Sakura and Steel short film review

Updated: Dec 8, 2020

★★★


Directed by #JennieFeyen

Written by #JennieFeyen

Starring #KeiIkeda

Film review by Alex Matraxia













Jennie Feyen’s ‘Sakura and Steel’ is an innovative take on representing war trauma and national recovery. Commissioned by Mosman Art Gallery, the film delves into abstraction and interpretive dance as a means of representing the journey of Japanese war submarines during World War 2.


Part of what makes the short film effective is that the director is aware that they're directing a film and not just a dance. The camera shifts between close up and long shot offering us footage of dancer (Kei Ikeda) in a vast dark space - the echoing sound of a submarine eerily transforms the dark dance space into something which feels submerged, beneath the surface in the depths of the ocean. A submarine is, after all, an object manoeuvring through the negative space of the sea; the use of dance is perfectly used to convey and render vulnerable the act of war, as the dancer pushes through various obstacles to have their body persist through the space around them. Abstraction, as Alan Resnais proved in his haunting film about collective trauma, Hiroshima Mon Amour (1959), is powerfully effective in bringing to the surface the strange weight of the past and how it effects the way we move through the present.

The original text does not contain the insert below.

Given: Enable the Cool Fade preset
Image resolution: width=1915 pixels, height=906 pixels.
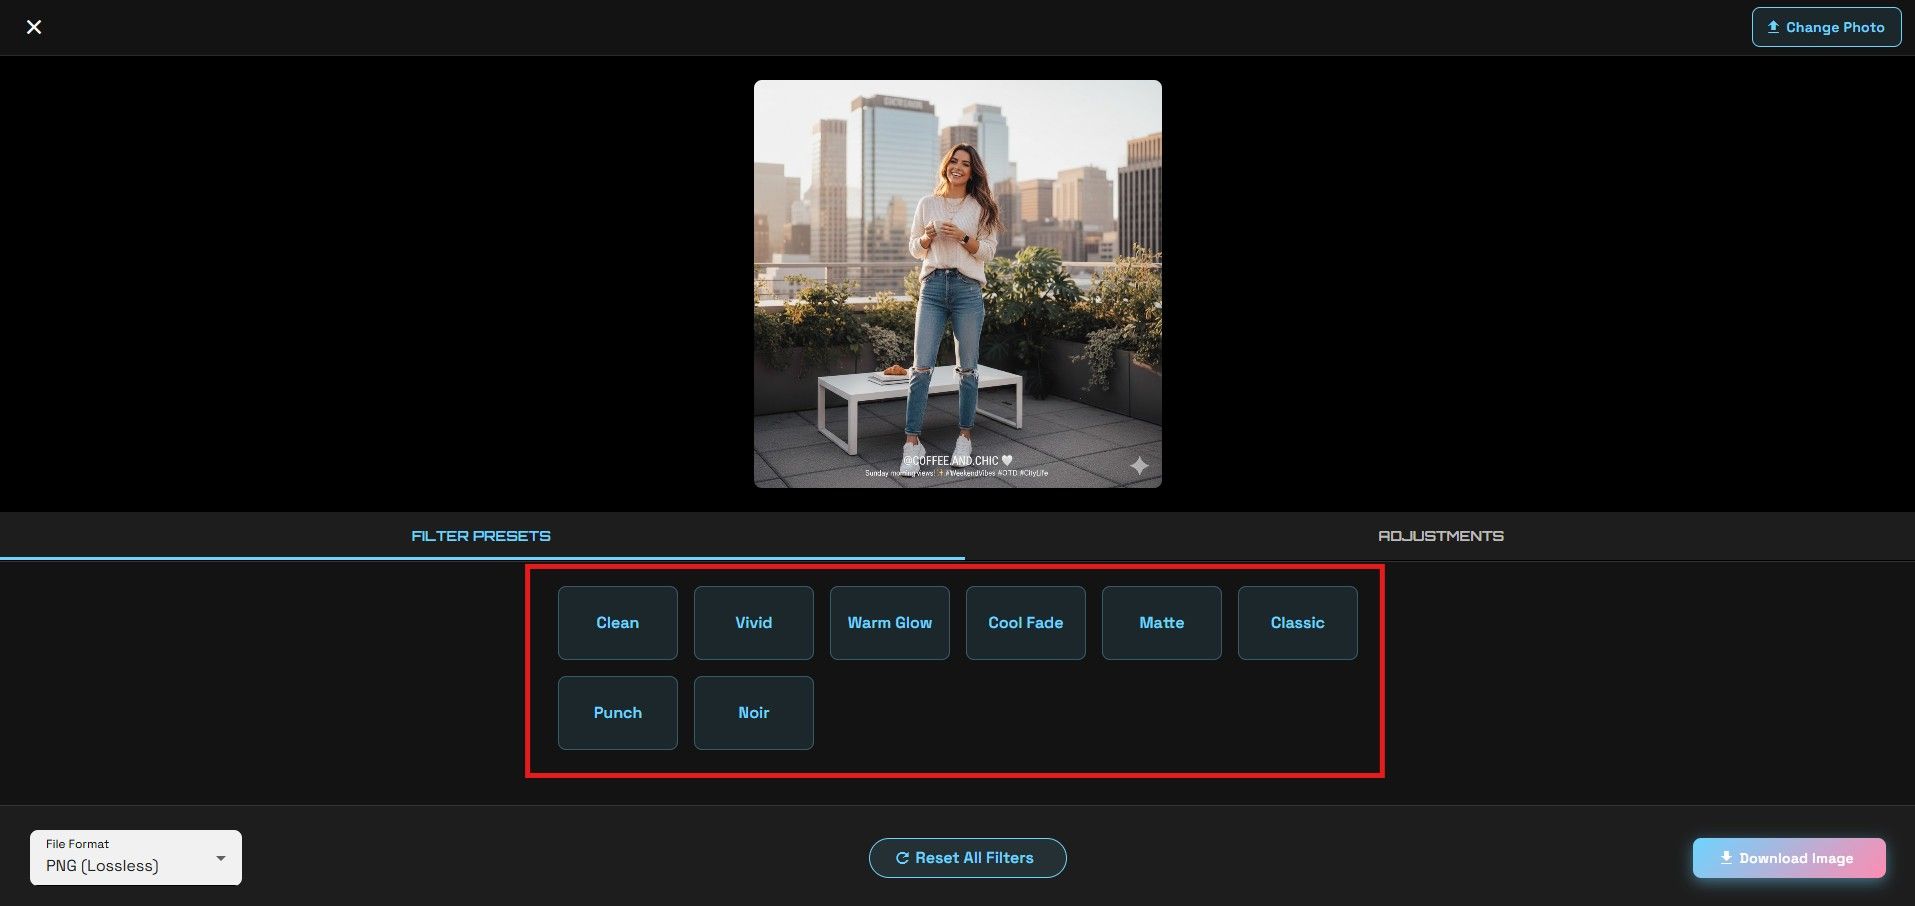Looking at the screenshot, I should [1025, 622].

Kei Ikeda is great in ‘Sakura and Steel’ because their performance doesn’t just revolve around the technicalities of dance - their movement and face are full of expression and perseverance. Matt Bedford’s cinematography captures Ikeda’s beautiful gestures in light of the vacuous space around them, and the first half is perhaps the strongest part of the film. Structurally, the film is quite simplistic, perhaps naively so. It is split in two parts - the initial dance in which the dancer must move through nets, depths, and presumably the weight of the past, only to then undergo a form of spiritual recovery and rebirth. While beautifully shot and a calm rhythmic shift, the rebirth sequence is handled a little obviously, with a saccharine score that doesn’t help. Perhaps if the director stayed within abstraction, with an implicated soundscape like in the film’s opening, then the second half would fulfil some if its ambitions a little better.

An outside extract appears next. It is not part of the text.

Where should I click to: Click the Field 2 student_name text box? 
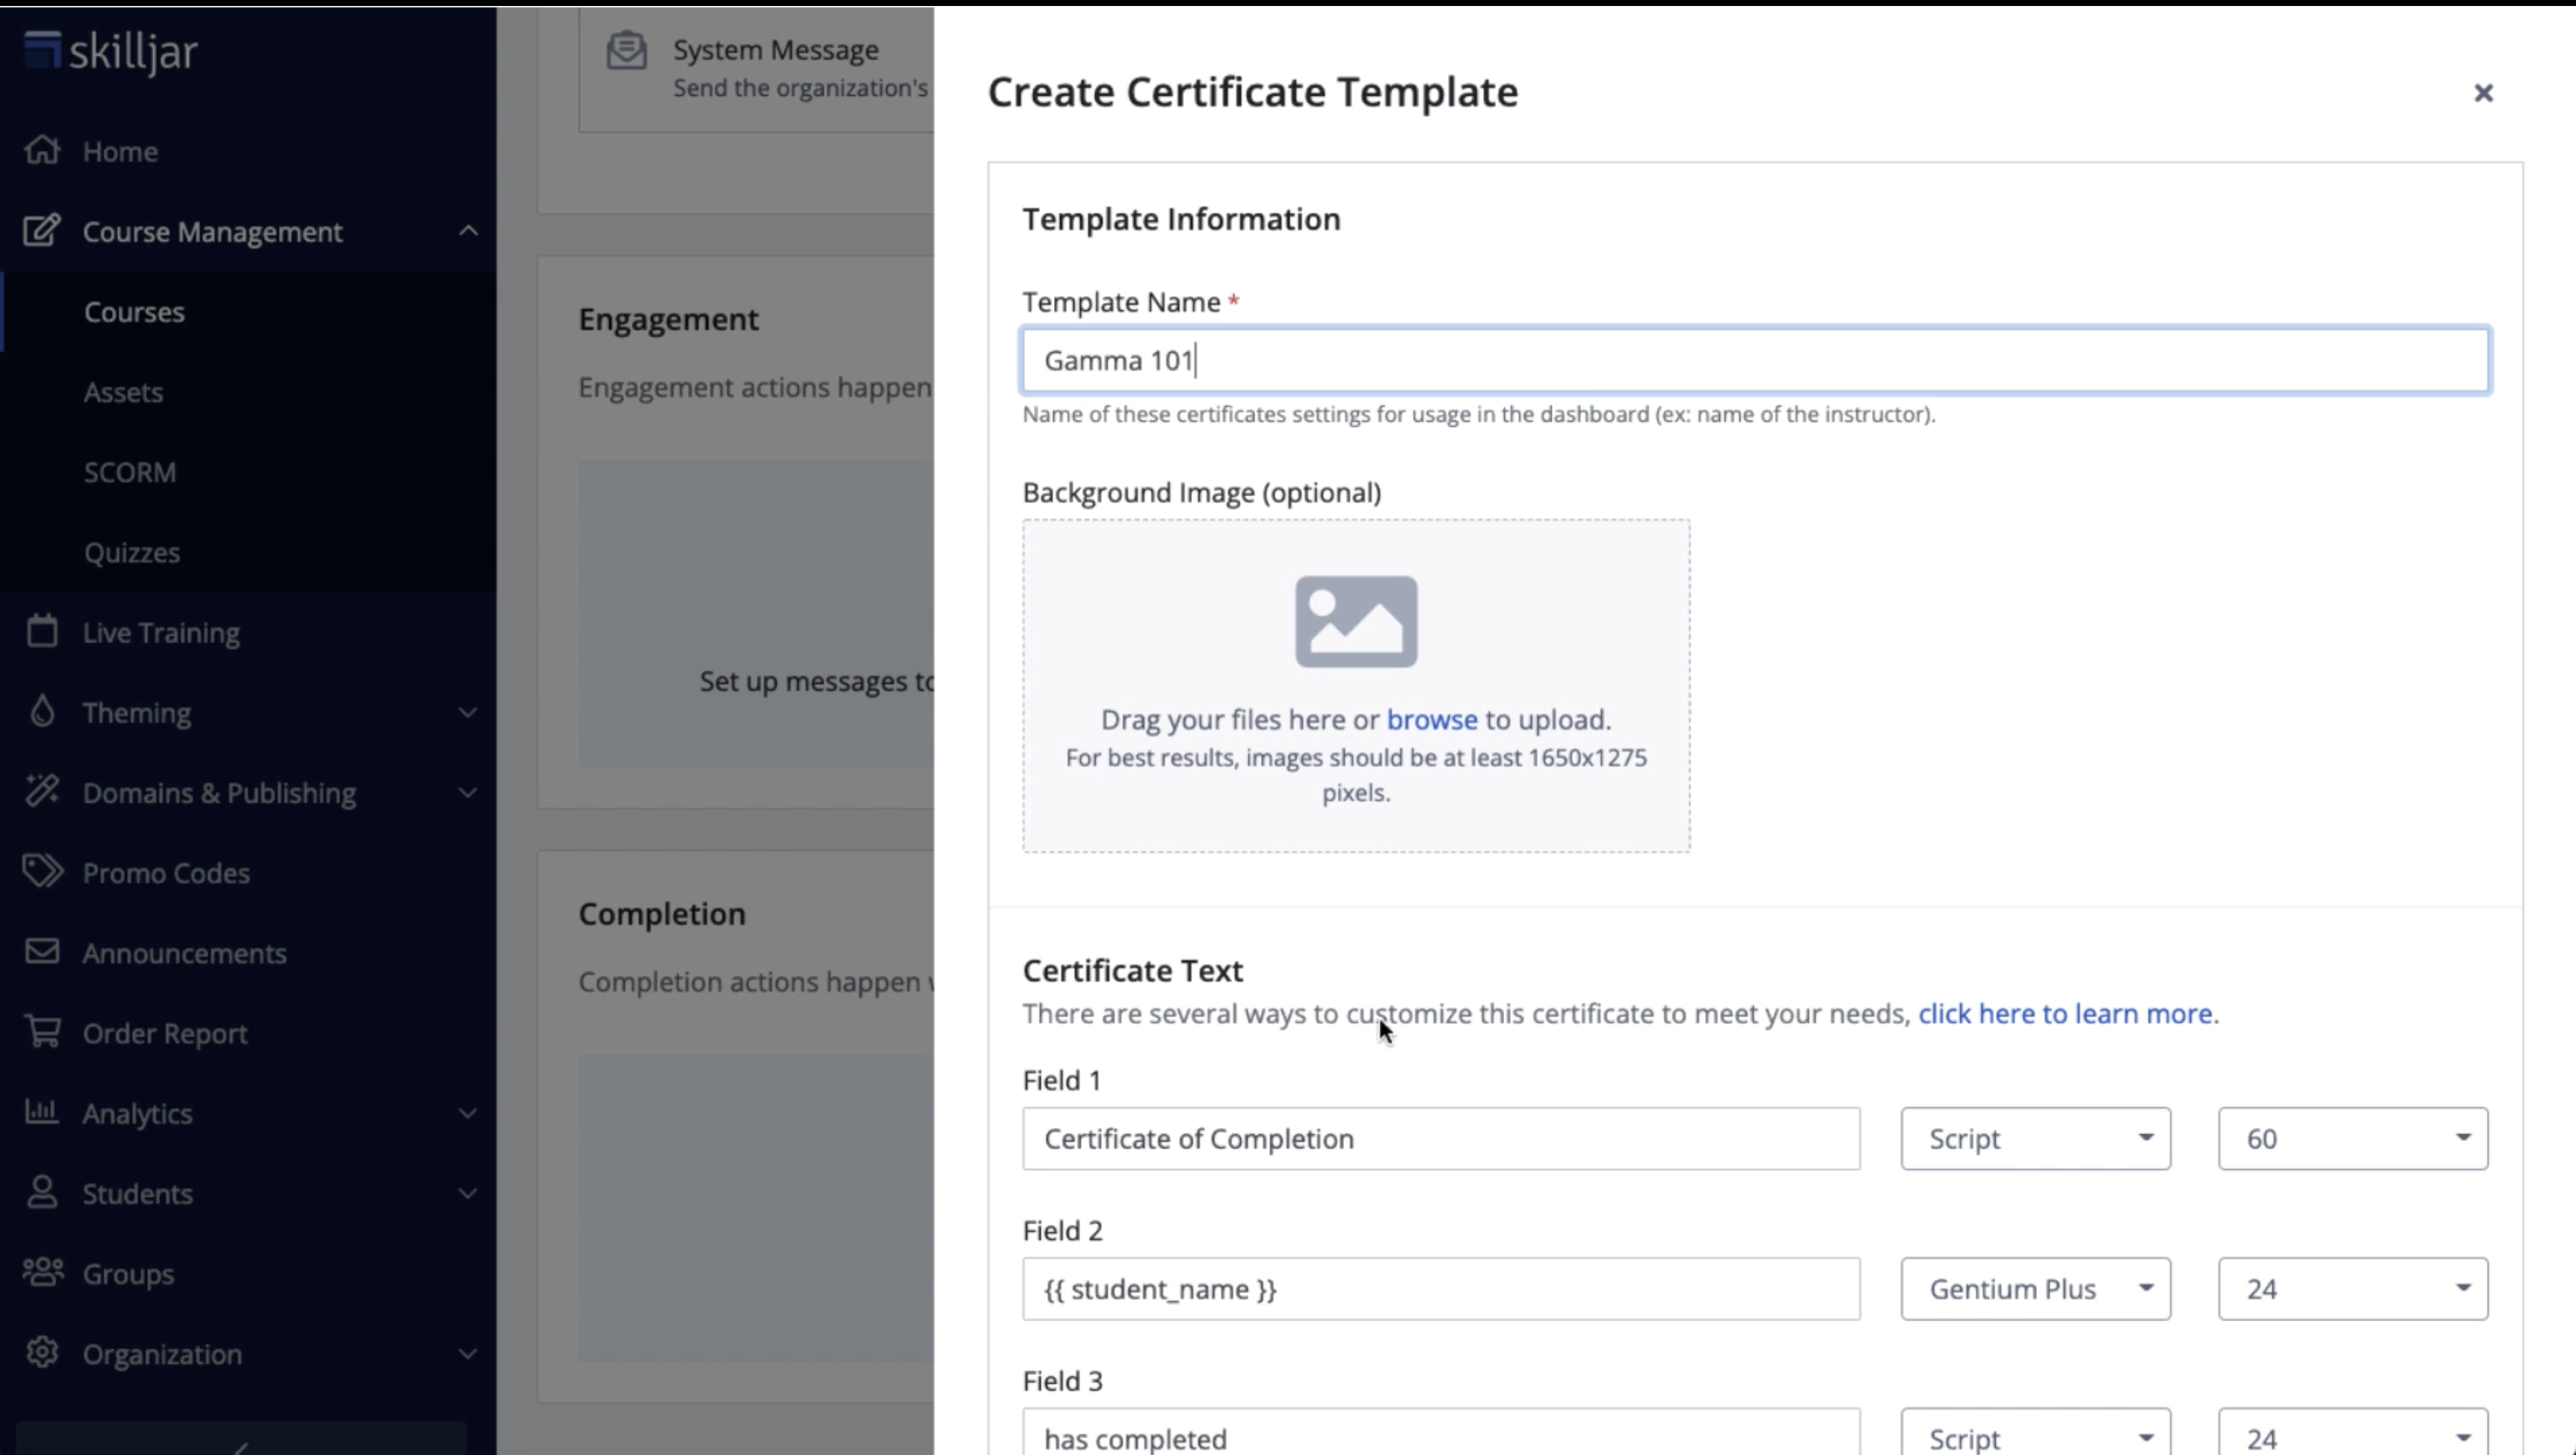[x=1440, y=1288]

The transformation from despair to hope is bridged by footage of cherry blossom (Sakura), the national flower of Japan, representing a time of renewal and optimism. When the dancer opens a seemingly defeated hand to reveal that they have been clutching onto the flower, it becomes clear that the dancer is potentially Japan itself - a collective body that has been marked by trauma during the Second World War, but whose heritage and cultural identity has been renewed, revived and rekindled. In this regard, it is well made film and overall quite compelling. While conceptually a little on the two dimensional side, Feyen has promise as a filmmaker and as an artist.